*** Provided records ***

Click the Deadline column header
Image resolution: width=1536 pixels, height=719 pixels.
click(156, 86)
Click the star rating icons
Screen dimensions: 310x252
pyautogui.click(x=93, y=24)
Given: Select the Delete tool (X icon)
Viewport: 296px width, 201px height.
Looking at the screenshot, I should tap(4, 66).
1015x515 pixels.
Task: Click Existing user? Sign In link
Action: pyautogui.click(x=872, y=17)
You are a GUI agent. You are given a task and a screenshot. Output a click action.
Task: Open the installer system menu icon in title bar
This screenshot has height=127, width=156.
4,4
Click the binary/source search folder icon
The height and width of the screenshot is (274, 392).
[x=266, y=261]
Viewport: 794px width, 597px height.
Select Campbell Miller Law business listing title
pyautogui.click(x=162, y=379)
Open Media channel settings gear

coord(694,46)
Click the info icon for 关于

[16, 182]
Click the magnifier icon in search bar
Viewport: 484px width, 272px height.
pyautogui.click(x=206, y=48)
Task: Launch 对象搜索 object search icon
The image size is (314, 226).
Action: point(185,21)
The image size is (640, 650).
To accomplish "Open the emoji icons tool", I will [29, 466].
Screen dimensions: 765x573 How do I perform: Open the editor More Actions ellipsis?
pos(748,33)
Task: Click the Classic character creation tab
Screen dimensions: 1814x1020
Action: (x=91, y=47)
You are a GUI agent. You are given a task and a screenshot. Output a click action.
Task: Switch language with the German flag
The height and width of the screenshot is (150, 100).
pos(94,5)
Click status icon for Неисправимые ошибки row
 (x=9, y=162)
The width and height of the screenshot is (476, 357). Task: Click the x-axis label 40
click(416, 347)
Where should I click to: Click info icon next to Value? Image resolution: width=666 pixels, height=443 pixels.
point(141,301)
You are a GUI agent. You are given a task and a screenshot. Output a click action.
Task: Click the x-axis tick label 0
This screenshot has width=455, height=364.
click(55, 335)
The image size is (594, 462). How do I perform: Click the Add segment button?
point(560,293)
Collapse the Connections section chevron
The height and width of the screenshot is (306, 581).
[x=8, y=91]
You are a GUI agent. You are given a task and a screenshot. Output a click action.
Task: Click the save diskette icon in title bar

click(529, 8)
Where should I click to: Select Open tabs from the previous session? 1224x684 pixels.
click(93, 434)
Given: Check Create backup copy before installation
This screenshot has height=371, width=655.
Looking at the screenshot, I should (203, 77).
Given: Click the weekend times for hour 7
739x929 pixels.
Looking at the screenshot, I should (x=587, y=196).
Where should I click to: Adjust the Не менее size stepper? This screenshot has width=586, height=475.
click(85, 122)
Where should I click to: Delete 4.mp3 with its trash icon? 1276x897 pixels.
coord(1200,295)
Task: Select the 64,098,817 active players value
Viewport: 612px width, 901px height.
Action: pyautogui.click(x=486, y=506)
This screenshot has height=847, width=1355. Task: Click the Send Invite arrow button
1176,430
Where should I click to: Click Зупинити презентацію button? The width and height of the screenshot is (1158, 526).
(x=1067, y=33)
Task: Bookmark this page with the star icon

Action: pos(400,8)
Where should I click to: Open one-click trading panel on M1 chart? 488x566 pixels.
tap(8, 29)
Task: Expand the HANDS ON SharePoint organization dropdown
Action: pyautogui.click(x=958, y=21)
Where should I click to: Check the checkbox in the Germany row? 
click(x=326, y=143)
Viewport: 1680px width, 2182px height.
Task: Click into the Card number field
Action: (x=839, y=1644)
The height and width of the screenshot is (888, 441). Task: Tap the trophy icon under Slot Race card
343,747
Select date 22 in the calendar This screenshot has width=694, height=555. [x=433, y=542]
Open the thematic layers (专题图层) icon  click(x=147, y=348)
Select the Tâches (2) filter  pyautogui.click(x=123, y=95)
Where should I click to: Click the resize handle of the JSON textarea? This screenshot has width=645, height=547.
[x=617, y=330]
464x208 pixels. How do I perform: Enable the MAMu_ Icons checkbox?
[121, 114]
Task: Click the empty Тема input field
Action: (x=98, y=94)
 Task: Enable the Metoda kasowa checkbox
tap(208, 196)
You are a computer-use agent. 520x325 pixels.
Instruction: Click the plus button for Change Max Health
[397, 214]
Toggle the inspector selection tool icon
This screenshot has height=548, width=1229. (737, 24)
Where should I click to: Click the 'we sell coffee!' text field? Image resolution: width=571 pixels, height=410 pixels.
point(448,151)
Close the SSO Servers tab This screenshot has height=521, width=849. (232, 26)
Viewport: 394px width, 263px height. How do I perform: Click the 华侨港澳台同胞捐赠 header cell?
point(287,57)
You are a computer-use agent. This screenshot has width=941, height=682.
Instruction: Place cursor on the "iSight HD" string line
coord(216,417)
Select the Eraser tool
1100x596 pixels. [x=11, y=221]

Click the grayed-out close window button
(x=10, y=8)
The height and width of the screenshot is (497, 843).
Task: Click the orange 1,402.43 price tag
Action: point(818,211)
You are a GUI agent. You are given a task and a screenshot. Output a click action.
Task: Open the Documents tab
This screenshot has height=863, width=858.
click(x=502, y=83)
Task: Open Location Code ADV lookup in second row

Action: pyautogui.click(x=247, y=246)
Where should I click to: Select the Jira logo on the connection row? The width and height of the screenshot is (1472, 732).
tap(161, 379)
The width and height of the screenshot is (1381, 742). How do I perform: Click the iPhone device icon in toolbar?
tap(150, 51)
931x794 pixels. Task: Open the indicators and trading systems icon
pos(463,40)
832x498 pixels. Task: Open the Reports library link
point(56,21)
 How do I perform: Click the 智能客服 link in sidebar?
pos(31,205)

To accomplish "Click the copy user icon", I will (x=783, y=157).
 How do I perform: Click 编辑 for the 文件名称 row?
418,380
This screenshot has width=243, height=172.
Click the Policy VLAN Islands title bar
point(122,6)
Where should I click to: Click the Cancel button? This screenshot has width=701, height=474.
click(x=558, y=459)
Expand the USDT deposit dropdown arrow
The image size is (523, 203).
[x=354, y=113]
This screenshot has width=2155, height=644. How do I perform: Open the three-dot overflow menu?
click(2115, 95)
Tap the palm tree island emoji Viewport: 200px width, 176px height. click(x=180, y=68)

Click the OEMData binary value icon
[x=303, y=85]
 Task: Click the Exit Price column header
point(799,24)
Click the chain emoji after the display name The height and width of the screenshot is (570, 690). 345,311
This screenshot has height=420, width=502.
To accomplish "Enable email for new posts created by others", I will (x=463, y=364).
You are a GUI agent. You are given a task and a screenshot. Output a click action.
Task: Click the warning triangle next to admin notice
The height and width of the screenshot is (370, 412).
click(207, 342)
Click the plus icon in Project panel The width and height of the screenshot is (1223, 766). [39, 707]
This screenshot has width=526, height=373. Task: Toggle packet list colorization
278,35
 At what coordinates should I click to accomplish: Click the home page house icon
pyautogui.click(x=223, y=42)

*** End of Provided records ***

**Exercise description:** Find every line in the records that uses the string "computer", then copy it.

**Response area:**
You are a computer-use agent. 520x325 pixels.
You are a computer-use agent. This screenshot has width=941, height=682.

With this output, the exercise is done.